Acner.org: Acne treatment

Acner.org: Acne treatment

Diet Foods for Acne

Diet Foods for Acne Diet Foods for Acne

The term acne refers to pimples, blackheads and whiteheads caused by oil-clogged pores and hair follicles. The belief that foods, such as chocolate, trigger acne lacks scientific evidence, according to the University of Maryland Medical Center. A healthy diet in addition to positive hygiene, using oil-free facial products and medications when necessary, may help prevent or reduce your symptoms. For best results, seek specified guidance from a dermatologist or dietitian.
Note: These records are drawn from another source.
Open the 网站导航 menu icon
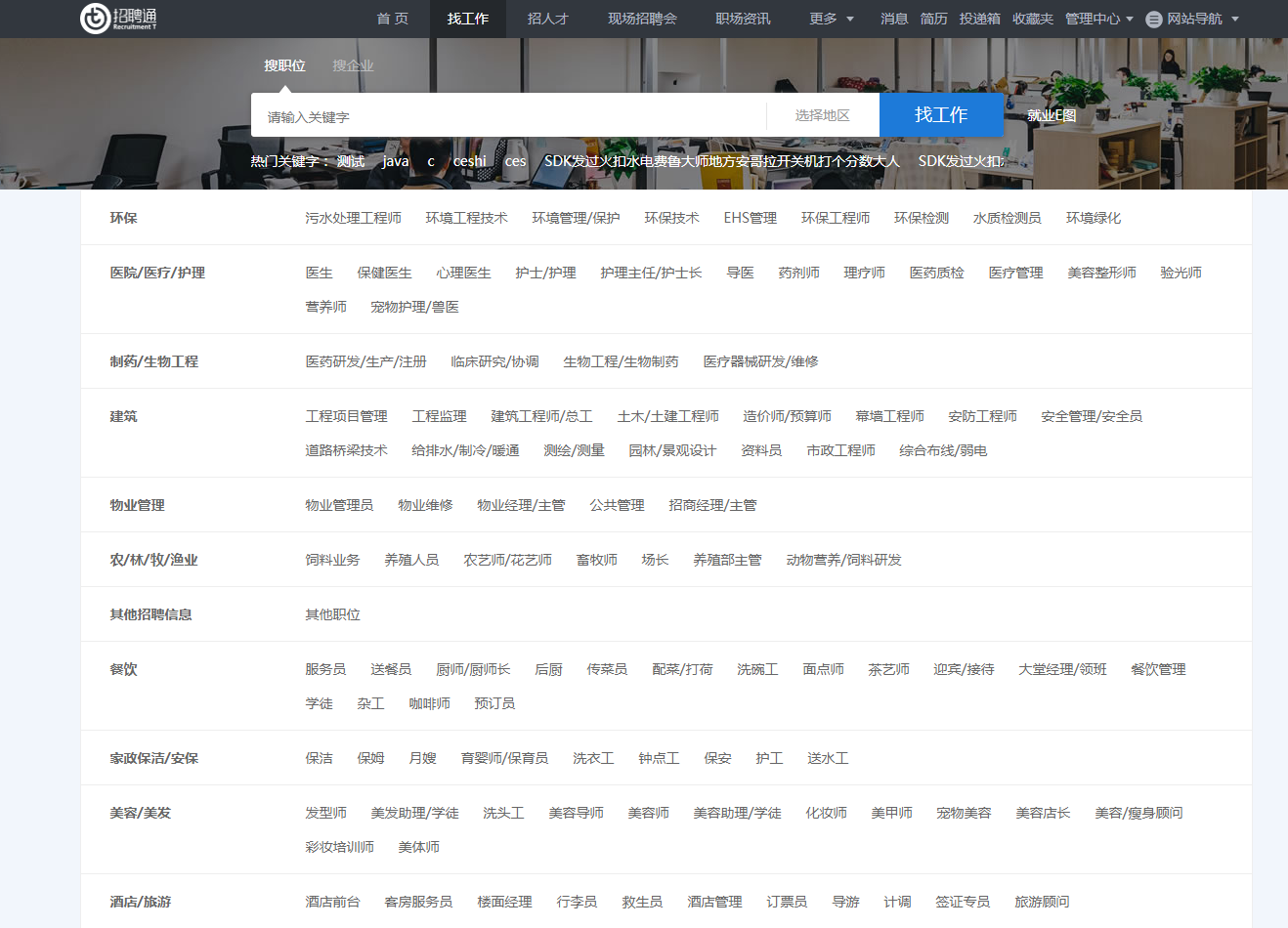 1153,20
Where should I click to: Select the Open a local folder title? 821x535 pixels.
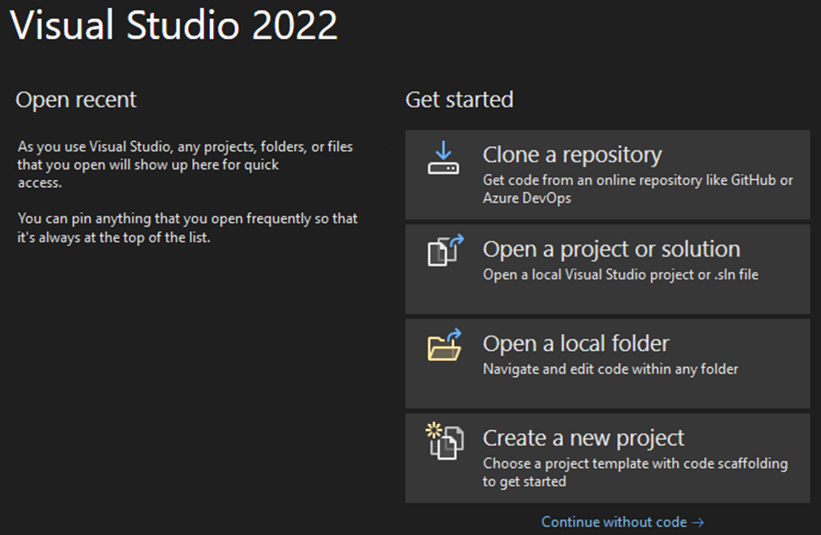click(576, 344)
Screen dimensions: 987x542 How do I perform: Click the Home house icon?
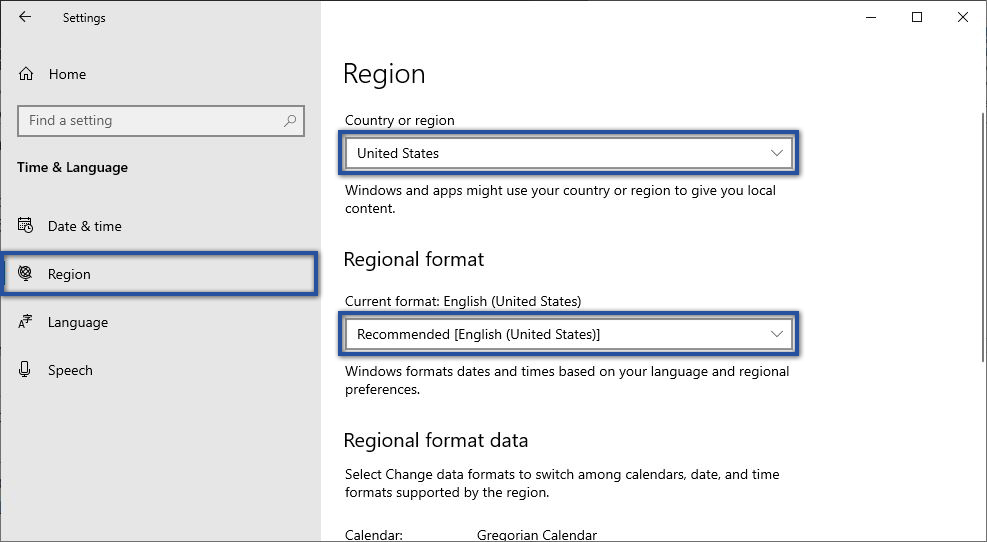(26, 74)
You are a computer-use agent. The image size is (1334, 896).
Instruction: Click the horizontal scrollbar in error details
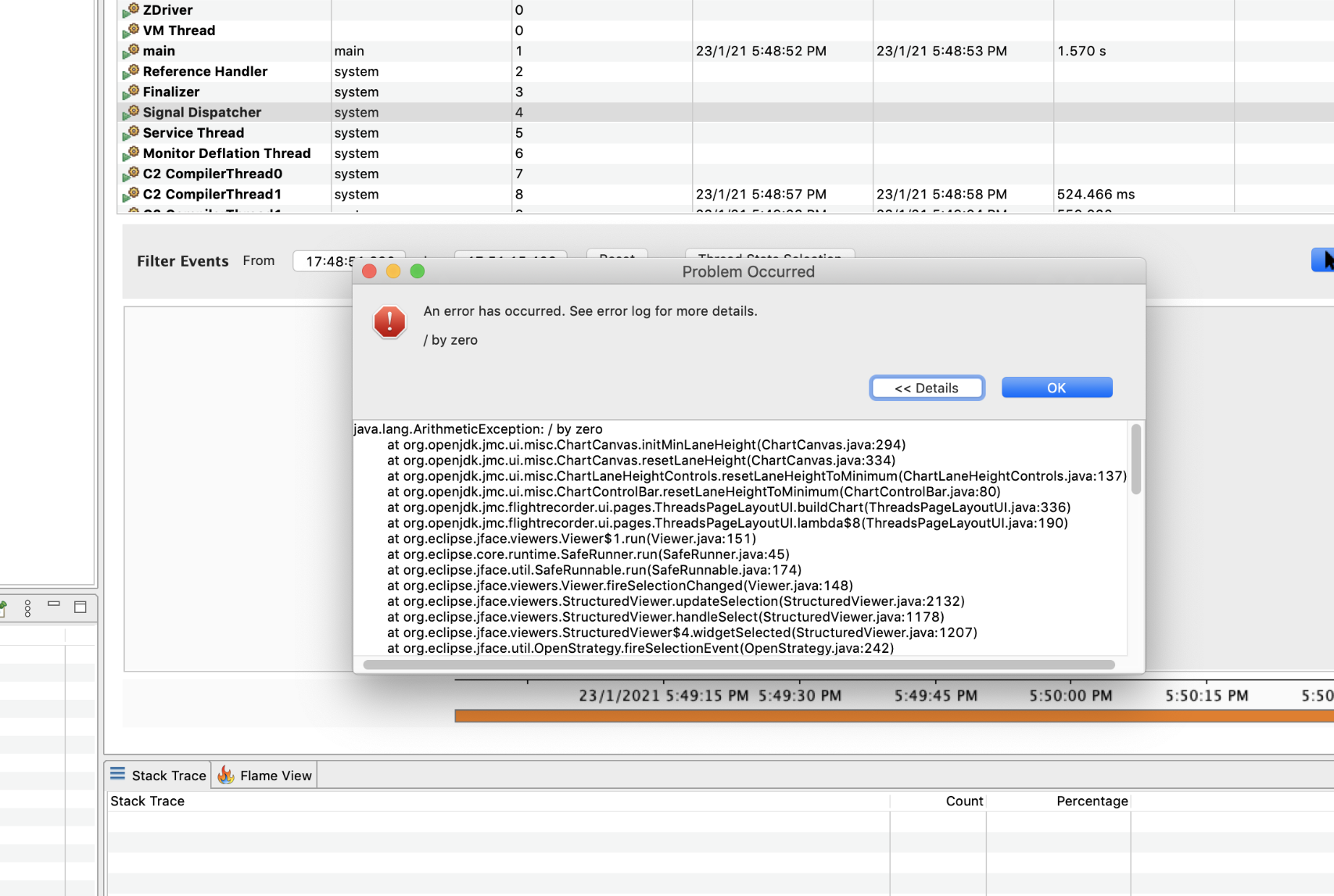click(x=738, y=665)
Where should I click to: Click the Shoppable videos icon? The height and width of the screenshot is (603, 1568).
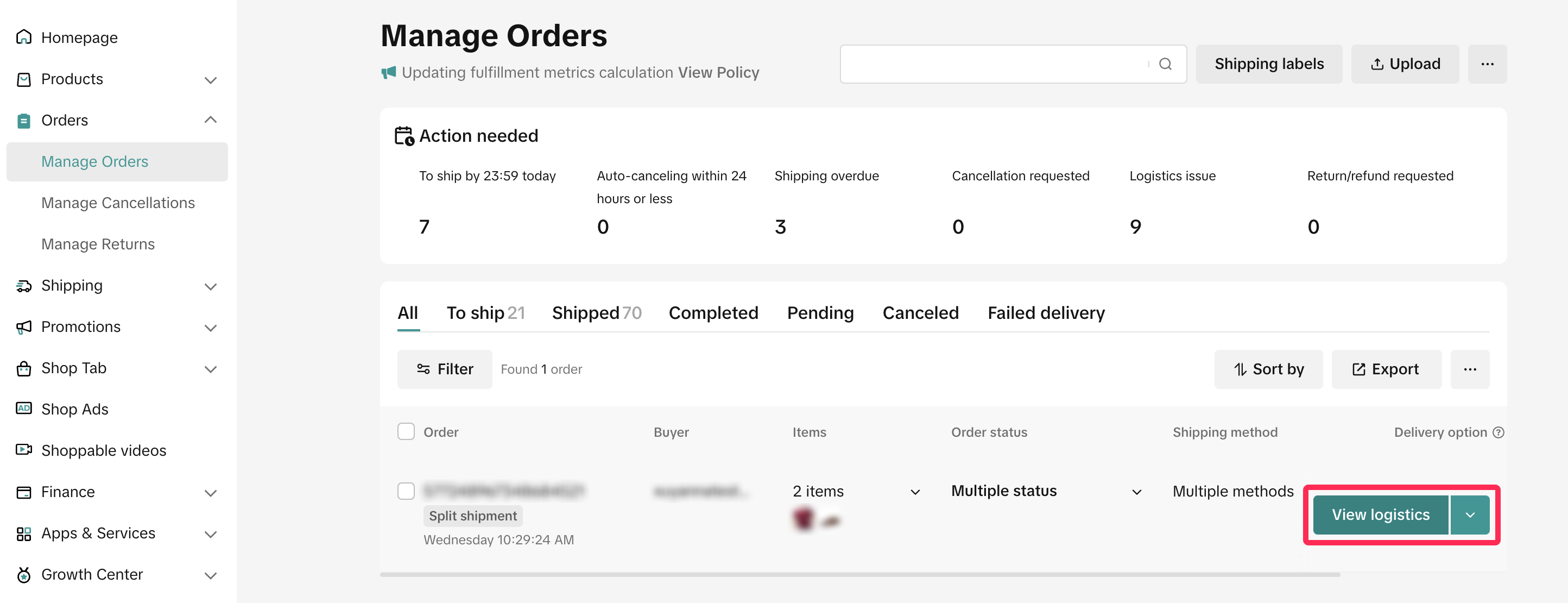click(x=24, y=450)
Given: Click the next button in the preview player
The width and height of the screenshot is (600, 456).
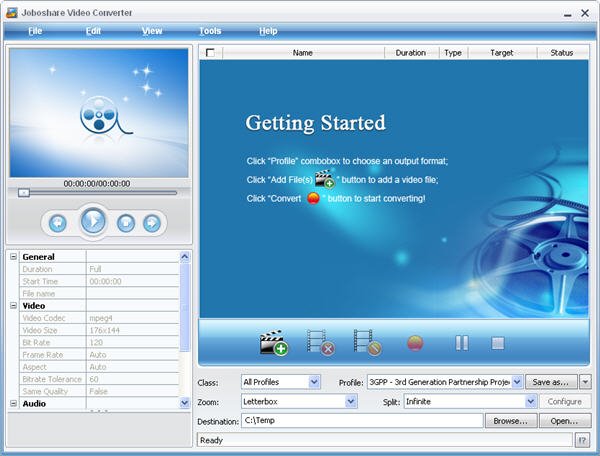Looking at the screenshot, I should click(x=152, y=223).
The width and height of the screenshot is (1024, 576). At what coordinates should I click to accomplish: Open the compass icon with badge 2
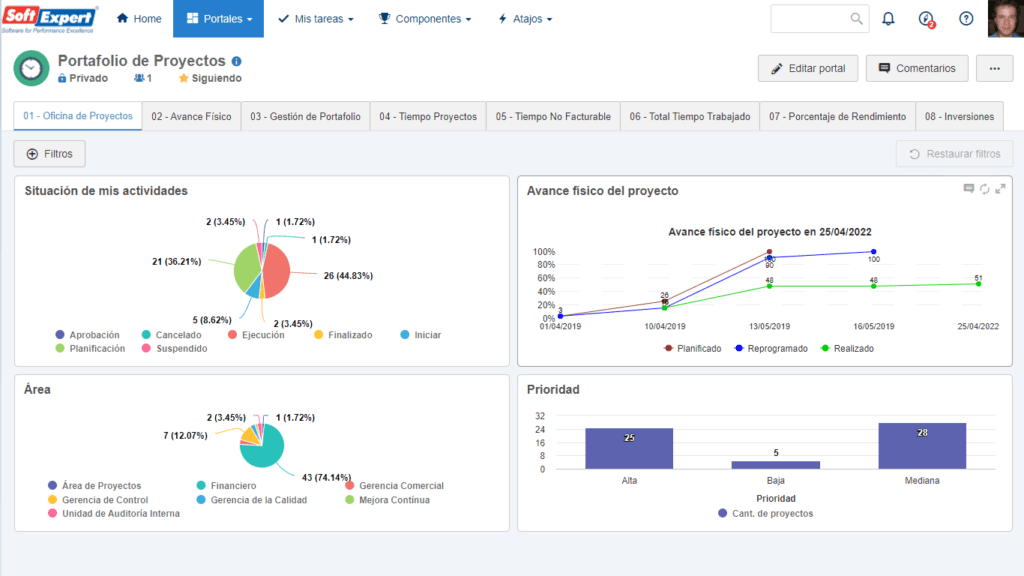(926, 19)
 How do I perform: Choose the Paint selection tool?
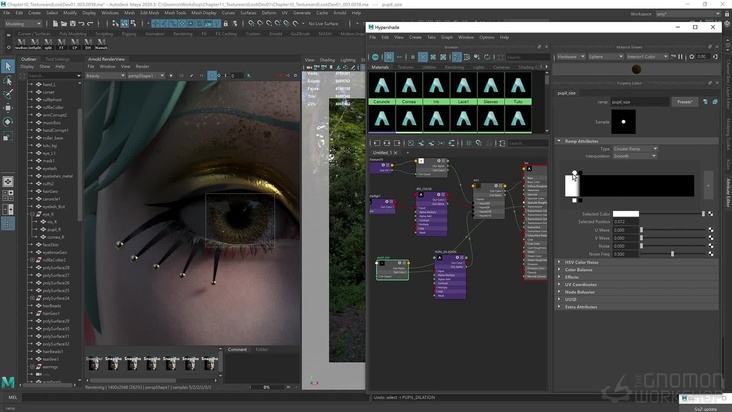pos(8,93)
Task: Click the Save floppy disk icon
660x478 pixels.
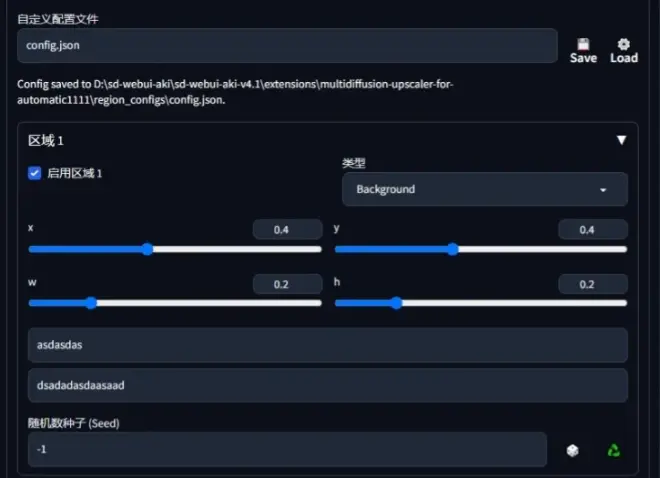Action: (x=583, y=44)
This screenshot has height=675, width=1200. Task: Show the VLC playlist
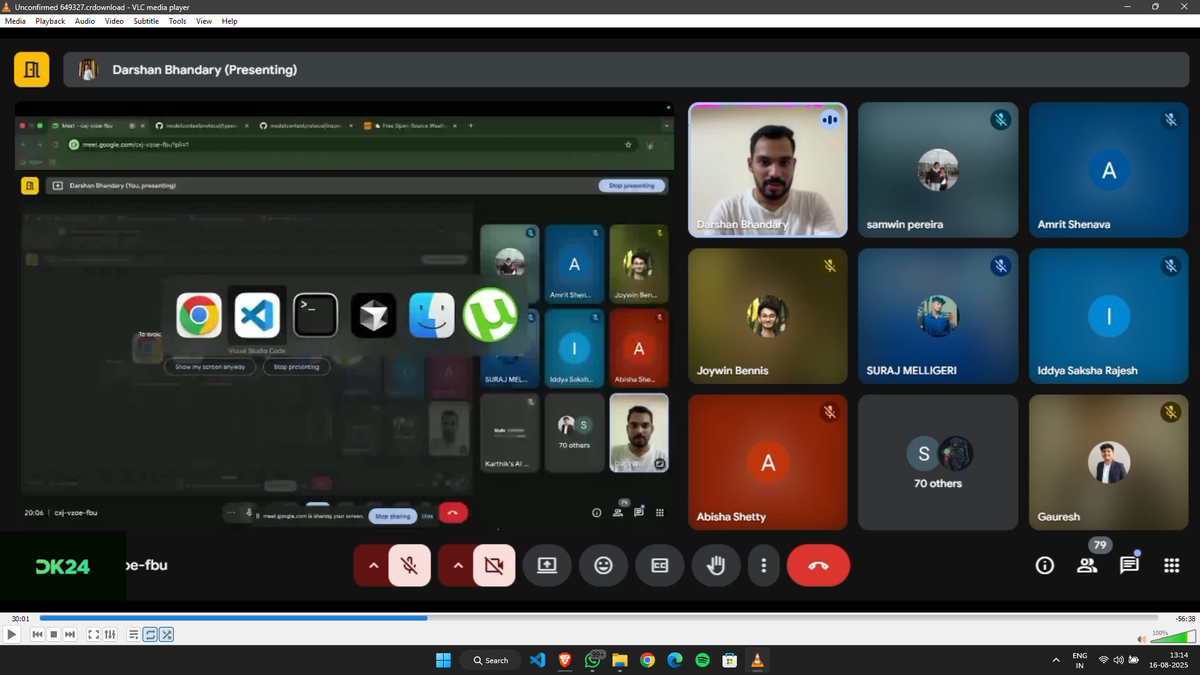pos(133,634)
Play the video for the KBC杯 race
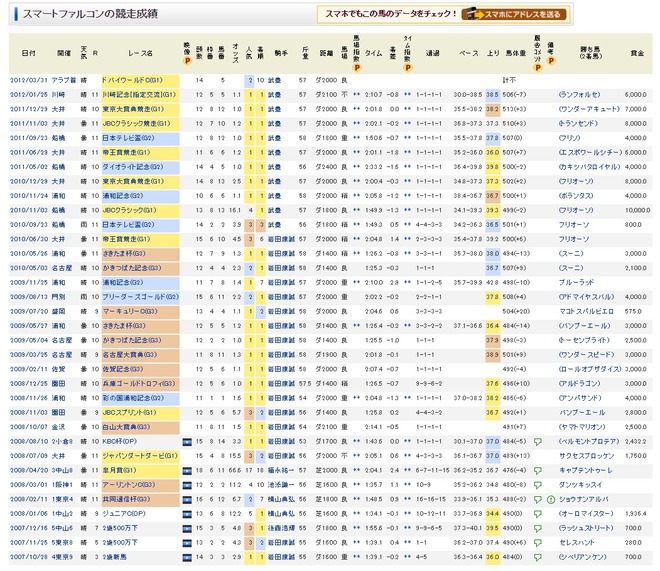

Red, Orange and Green Fruits and Vegetables

Fruits and vegetables provide a broad assortment of vitamins, minerals and antioxidants that help protect your body from infections and disease. Carotenoids, a type of A vitamin that gives red, orange and green fruits and vegetables their color, may provide effects similar to retinoid drugs -- medications used to treat acne -- according to the University of Maryland Medical Center. For maximum benefits, consume foods rich in carotenoids, such as carrots, carrot juice, cantaloupe, tangerines, pumpkin, winter squash, sweet potatoes, tomatoes, spinach, kale and peas, regularly. Mixed vegetables, vegetable soup, pumpkin pie and tomato sauce also provide carotenoid benefits.

Whole Grains

Whole grains contain rich amounts of vitamins, minerals and fiber. Whole grains are also low-glycemic, meaning they have a mild impact on your blood sugar. According to a Skin Therapy Newsletter research review, published in 2009, a low-glycemic diet may help improve your hormone levels and reduce acne symptoms. To adapt to a low-glycemic diet, replace refined carbohydrates, such as enriched breads, cereals, pasta and snack foods, with whole grain equivalents most often. Examples of low-glycemic whole grain foods include 100 percent whole grain or sprouted grain breads, whole grain cold cereals, steel-cut oatmeal, whole wheat pasta, pearled barley, air-popped popcorn and wild rice.

Fatty Fish (Omega-3 Fatty Acids)

Fatty fish, such as albacore tuna, salmon, flounder, mackerel and halibut, provide rich amounts of omega-3 fatty acids -- fats your body requires and must obtain from dietary sources. According to the Skin Therapy Newsletter, omega-3 fats may help reduce skin and hair follicle inflammation associated with acne. Omega-3 fats also enhance heart health and brain function and provide a healthy alternative to saturated and trans fats. Vegetarian sources of omega-3 fatty acids include ground flaxseed, flaxseed oil, walnuts, walnut oil, soybeans and canola oil. Consume omega-3 fat sources routinely for optimum potential results.